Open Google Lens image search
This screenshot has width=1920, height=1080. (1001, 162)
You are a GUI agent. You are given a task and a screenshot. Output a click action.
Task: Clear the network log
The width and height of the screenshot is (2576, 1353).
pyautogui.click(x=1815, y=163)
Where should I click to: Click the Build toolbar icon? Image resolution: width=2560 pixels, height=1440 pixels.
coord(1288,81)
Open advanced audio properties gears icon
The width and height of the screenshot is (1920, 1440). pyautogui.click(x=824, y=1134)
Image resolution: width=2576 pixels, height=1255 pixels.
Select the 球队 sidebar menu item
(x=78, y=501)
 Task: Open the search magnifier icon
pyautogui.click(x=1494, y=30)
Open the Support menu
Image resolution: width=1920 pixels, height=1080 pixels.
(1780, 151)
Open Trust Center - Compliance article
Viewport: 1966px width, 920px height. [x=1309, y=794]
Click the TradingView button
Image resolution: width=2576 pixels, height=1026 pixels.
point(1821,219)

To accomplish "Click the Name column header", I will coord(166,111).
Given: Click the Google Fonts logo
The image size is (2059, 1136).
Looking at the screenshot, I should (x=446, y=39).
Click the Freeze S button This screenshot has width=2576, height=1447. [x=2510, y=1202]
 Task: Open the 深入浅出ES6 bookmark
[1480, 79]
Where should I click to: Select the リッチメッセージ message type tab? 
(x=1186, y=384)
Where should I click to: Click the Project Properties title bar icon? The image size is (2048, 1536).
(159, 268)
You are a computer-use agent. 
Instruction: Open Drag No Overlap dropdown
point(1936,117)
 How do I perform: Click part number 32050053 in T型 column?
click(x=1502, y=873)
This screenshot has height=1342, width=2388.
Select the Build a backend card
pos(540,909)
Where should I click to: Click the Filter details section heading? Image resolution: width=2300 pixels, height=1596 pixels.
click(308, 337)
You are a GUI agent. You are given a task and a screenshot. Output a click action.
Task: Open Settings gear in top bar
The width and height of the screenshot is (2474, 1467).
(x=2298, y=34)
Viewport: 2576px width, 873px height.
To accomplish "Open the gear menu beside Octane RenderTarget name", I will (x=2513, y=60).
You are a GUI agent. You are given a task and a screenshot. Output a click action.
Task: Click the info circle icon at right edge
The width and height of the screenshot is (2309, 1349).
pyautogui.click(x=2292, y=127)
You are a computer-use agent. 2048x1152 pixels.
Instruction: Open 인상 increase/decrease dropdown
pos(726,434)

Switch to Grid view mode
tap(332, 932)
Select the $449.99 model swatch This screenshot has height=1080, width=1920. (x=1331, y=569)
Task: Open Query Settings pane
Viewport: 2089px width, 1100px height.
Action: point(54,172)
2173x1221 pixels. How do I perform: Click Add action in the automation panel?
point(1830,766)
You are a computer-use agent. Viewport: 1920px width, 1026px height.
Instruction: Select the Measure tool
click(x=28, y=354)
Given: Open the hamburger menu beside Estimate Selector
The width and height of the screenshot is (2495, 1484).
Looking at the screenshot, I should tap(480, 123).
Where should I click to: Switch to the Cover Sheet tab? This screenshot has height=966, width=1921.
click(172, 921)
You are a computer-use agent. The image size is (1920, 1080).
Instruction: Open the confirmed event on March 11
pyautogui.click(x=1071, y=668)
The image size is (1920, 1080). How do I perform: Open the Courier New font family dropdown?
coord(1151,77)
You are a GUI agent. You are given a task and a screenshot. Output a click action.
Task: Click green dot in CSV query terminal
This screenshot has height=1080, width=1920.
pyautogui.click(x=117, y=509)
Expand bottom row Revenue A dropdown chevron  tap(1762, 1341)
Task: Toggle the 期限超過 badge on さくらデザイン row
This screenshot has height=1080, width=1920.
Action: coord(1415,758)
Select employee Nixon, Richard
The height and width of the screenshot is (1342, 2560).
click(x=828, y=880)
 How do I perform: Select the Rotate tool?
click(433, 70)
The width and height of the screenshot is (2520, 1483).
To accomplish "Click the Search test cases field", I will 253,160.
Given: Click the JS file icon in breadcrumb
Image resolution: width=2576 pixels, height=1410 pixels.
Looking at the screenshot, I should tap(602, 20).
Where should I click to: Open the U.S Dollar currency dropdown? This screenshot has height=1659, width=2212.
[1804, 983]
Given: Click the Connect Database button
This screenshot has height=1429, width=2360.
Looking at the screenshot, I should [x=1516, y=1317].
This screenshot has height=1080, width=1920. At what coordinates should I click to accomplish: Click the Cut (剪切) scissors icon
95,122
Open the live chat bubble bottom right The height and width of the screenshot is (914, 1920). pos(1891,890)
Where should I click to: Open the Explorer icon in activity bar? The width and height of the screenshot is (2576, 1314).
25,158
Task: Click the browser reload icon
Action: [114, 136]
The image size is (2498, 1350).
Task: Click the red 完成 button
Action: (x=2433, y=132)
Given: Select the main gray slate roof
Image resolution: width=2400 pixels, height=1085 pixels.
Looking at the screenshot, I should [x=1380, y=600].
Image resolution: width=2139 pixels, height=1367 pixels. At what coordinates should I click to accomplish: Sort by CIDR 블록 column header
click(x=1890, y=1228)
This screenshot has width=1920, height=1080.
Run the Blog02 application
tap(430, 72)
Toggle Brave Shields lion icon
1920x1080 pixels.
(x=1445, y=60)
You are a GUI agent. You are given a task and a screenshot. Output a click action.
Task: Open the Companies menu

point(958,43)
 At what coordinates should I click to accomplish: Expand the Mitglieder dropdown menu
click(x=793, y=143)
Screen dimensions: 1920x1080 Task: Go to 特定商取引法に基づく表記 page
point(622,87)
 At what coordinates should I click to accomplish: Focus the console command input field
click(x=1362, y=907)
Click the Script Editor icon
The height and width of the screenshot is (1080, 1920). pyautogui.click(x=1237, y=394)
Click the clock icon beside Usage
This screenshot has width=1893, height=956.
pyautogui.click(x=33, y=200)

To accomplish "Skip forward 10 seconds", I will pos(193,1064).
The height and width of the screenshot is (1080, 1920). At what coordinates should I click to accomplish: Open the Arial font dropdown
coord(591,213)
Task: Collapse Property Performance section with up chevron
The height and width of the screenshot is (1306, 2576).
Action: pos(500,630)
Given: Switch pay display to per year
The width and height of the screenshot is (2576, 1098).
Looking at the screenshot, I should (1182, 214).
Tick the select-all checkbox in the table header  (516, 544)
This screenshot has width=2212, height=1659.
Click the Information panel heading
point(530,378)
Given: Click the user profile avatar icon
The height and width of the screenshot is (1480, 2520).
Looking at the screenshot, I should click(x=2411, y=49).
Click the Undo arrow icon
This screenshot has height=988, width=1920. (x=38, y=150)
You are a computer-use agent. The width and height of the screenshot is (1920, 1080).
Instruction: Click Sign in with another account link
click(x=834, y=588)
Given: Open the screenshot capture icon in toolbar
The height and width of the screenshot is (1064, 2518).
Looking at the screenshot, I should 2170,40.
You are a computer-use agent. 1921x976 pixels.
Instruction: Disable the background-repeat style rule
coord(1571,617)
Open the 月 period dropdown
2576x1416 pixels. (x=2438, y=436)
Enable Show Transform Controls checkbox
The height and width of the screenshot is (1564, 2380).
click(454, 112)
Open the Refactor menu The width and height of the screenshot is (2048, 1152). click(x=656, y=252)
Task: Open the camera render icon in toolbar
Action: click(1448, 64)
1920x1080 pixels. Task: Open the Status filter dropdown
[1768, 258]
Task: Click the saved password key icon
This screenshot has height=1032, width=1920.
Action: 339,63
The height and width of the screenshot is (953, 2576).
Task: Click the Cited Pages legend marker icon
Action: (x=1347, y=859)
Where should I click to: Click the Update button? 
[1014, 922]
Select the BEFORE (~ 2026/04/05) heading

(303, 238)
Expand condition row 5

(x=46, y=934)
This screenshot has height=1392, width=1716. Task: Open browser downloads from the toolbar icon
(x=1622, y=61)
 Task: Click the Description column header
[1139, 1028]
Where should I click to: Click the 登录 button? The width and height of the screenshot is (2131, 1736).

○ ○ ○ ○ ○ ○ ○

● **DIRECTIONS**
Count the lines in the records above that contain the word "right", and report only that number.

● **EXERCISE RESULT**
2